Thursday, March 22, 2012

Heather Christle, _The Trees The Trees_

WHAT A KICK to see this volume by the estimable Heather Christle from the estimable Octopus Books on the short list for poetry honors in The Believer.

These might be prose poems; they tend to be regular quadrilaterals in appearance on the page, both right- and left-justified รก la prose poems, but they also have distinct spaces in the text that fall in places that line breaks might well occur:

anyway it's not like we are
going to lie down all day on the tarmac though
we do love the tarmac it is so responsible and
landed upon and from it we can count airplane windows

Nary a punctuation mark throughout the book, but the line breaks where the lines actually break interact cross-rhythmically with the "line breaks" created by the spacing in a particularly rewarding way, I think, so that the sound of the poem is always in motion, always teetering a bit, as the speakers of the poems always seem to be teetering a bit, balancing (precariously, but successfully) consensus reality (it would be foolish to lie down on the tarmac) with private truth (something there is that wants to lie down on the tarmac).
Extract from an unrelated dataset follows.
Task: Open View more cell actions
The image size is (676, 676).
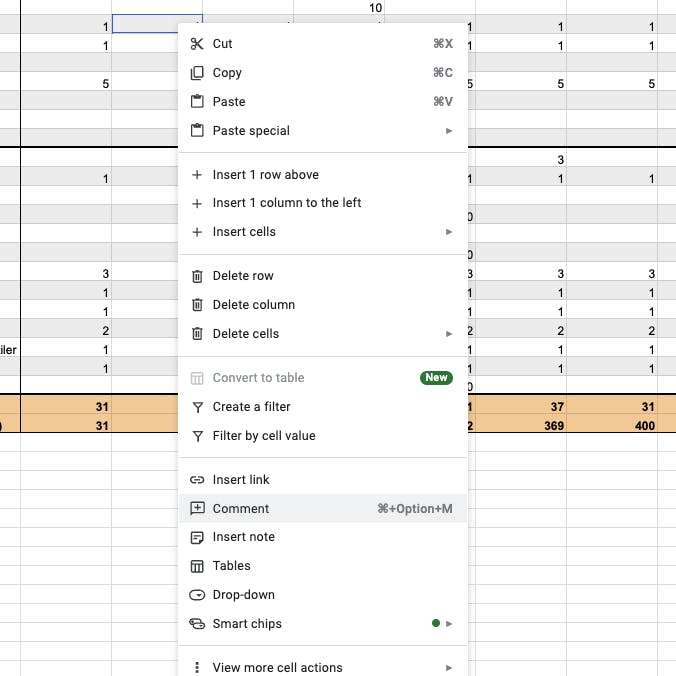Action: (x=277, y=667)
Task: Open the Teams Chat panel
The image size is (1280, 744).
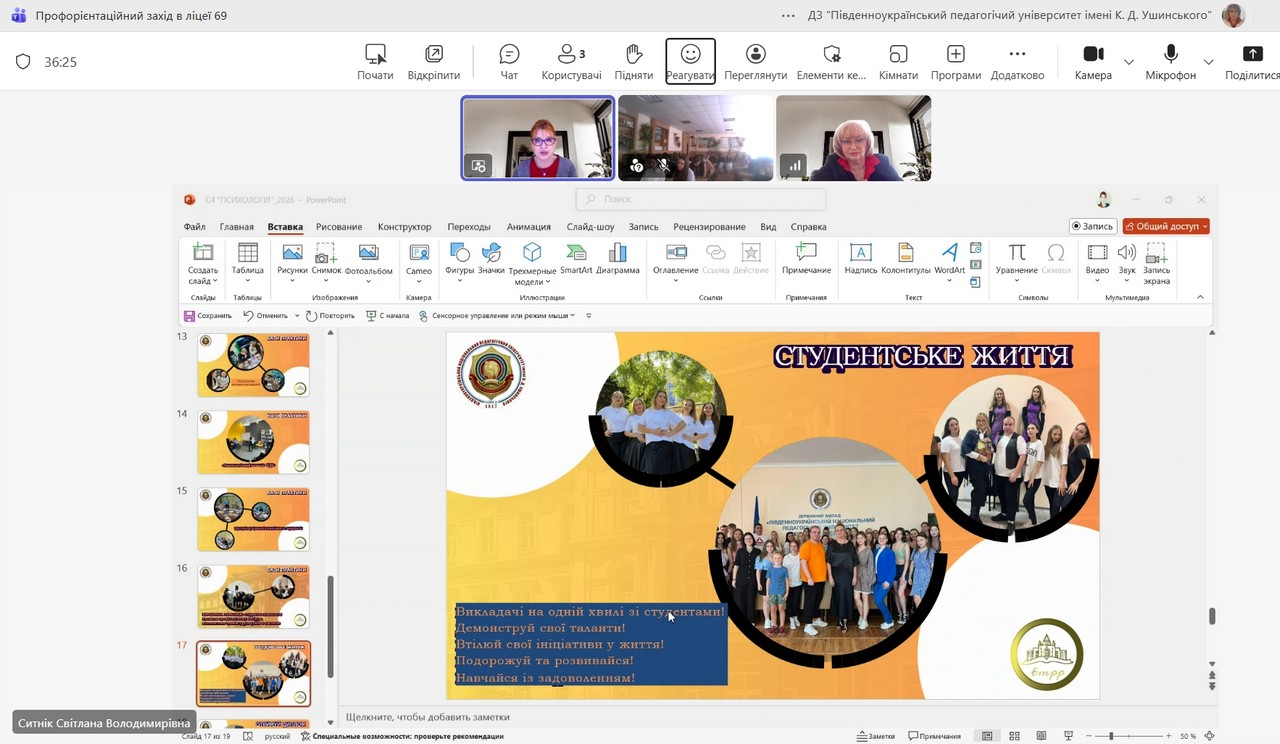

Over the course of the book, something bad seems to be happening or to have happened (the final poem ends, "oh hands cannot keep / anything together pretty baby oh it beats me why / we try") but the poems keep finding beauty in surprising places.

what were we
doing sorting buttons braiding each other's
long quiet hair the trees all the time grow
stronger

A good long stride beyond The Difficult Farm, delightful as that volume was. And now there's a new one. Good on you, H.C.

1 comment:

Theobald said...

Hmm. I notice the mid-line spacings disappeared from my quotations, thus spoiling the effect I was trying to describe. Well, you'll just have to buy the book.